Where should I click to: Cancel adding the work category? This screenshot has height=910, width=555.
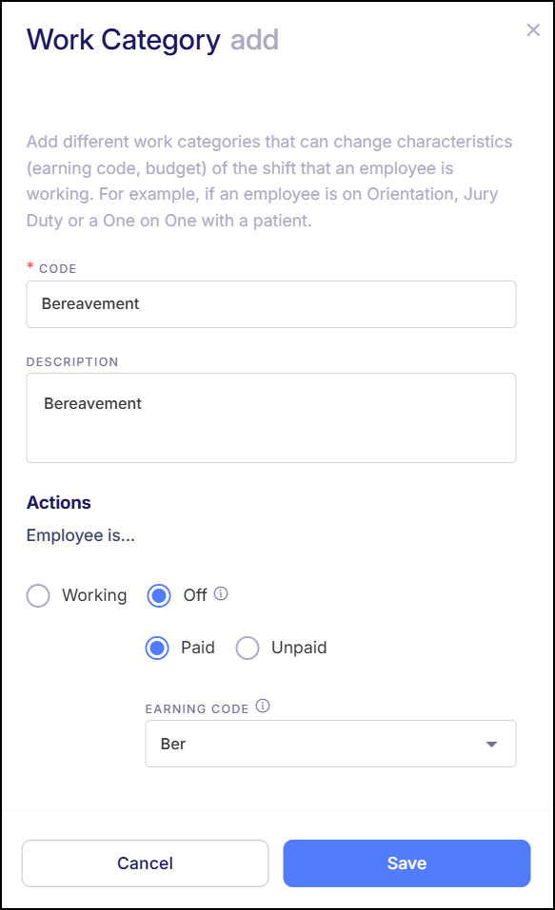coord(145,862)
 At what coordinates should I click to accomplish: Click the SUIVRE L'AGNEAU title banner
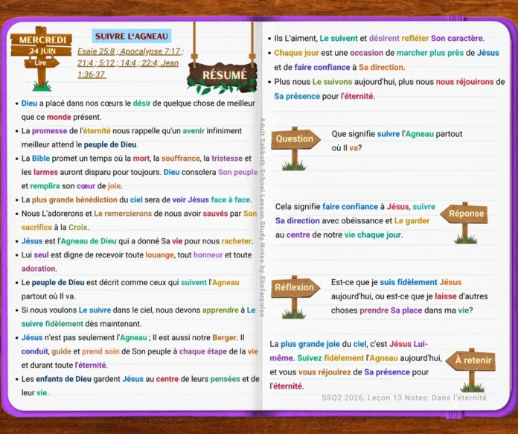pos(132,36)
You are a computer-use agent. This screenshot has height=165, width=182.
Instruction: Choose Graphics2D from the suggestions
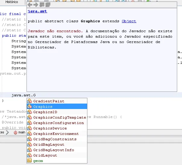click(45, 112)
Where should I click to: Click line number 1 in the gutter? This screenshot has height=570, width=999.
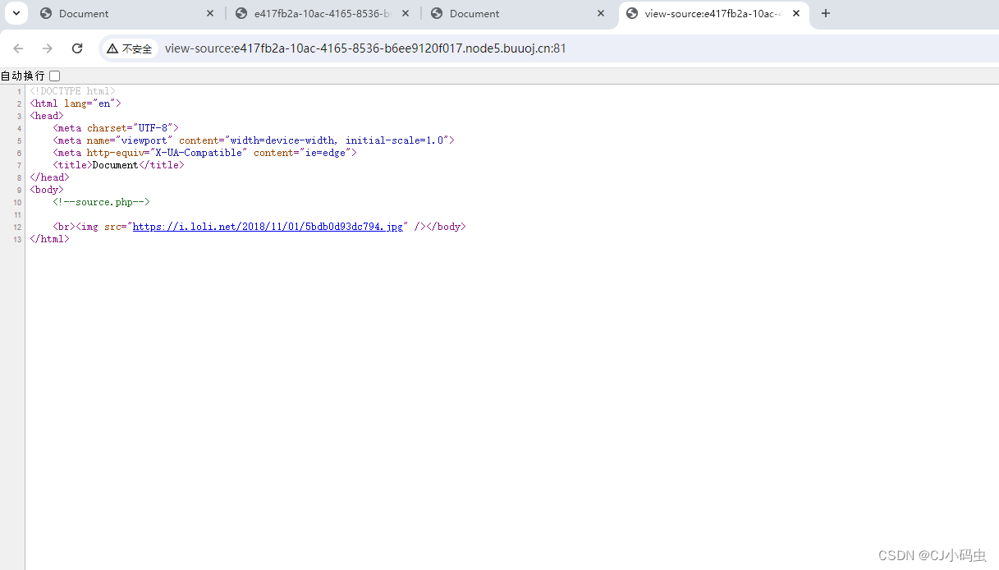tap(19, 90)
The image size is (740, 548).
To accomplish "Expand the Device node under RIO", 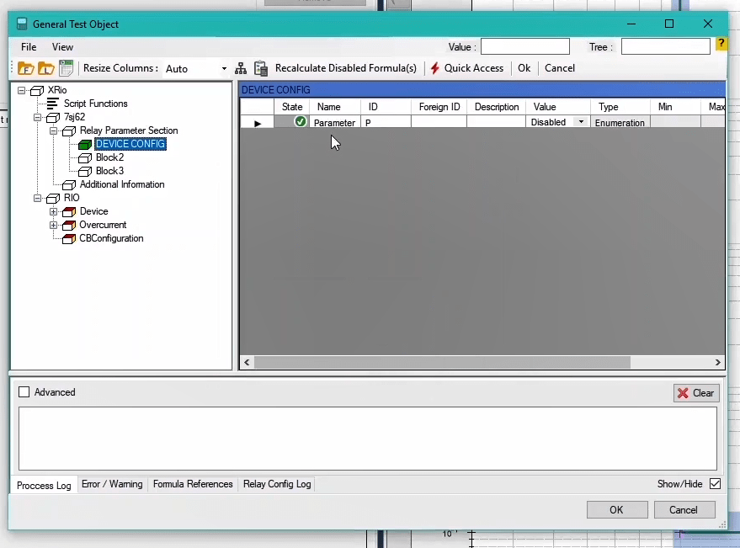I will 54,211.
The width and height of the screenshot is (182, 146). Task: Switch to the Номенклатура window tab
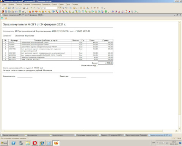(61, 135)
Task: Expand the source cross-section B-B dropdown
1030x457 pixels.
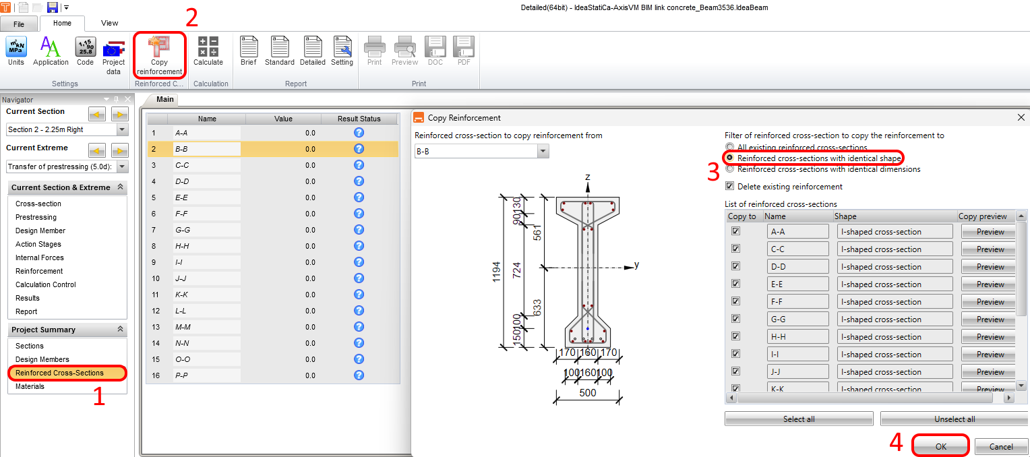Action: (543, 152)
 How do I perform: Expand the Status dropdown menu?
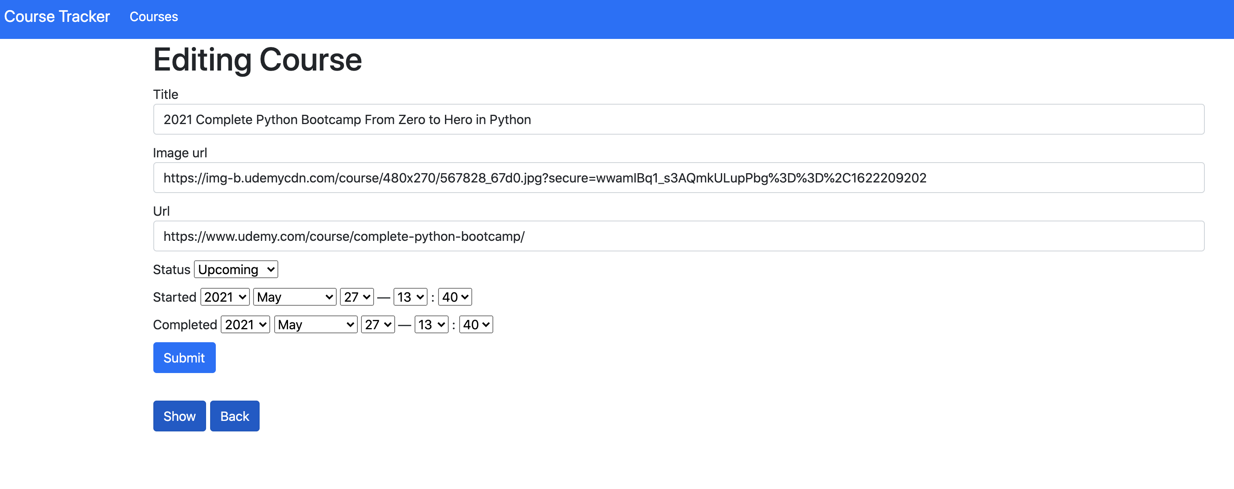(236, 269)
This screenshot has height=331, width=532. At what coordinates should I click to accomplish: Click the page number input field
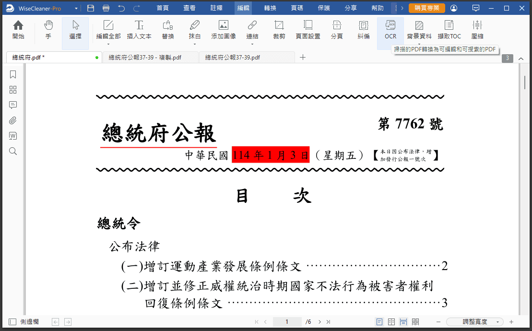click(287, 322)
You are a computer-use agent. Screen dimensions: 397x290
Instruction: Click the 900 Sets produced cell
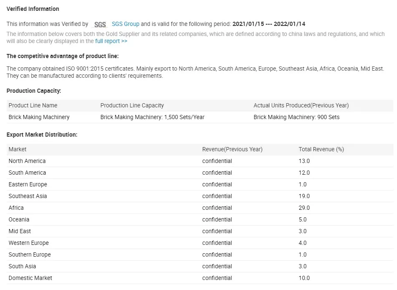296,117
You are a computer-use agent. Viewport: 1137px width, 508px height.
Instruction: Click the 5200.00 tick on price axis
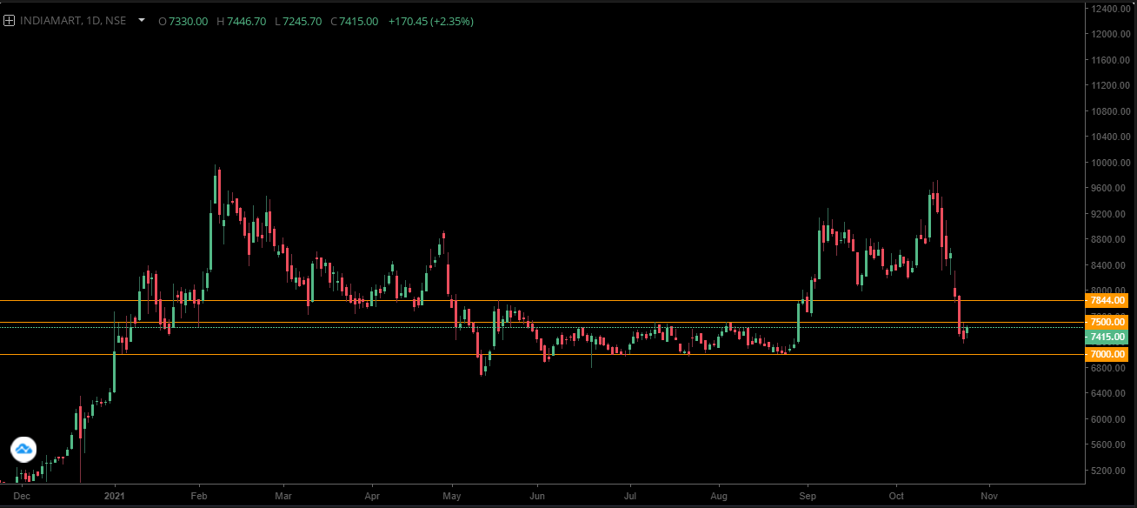[1111, 471]
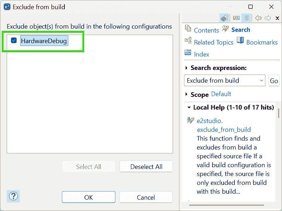Toggle the three-column layout button in help toolbar
Screen dimensions: 282x211
coord(236,18)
⁂
WORK REQUIRED. Among the records, find every line holding the word "agent" and copy it.

WRITTEN SOLUTION.
You are a computer-use agent. This screenshot has height=165, width=182.
You are a computer-use agent. Screen dimensions: 397x290
You are a computer-use agent. Viewport: 1137px width, 508px height.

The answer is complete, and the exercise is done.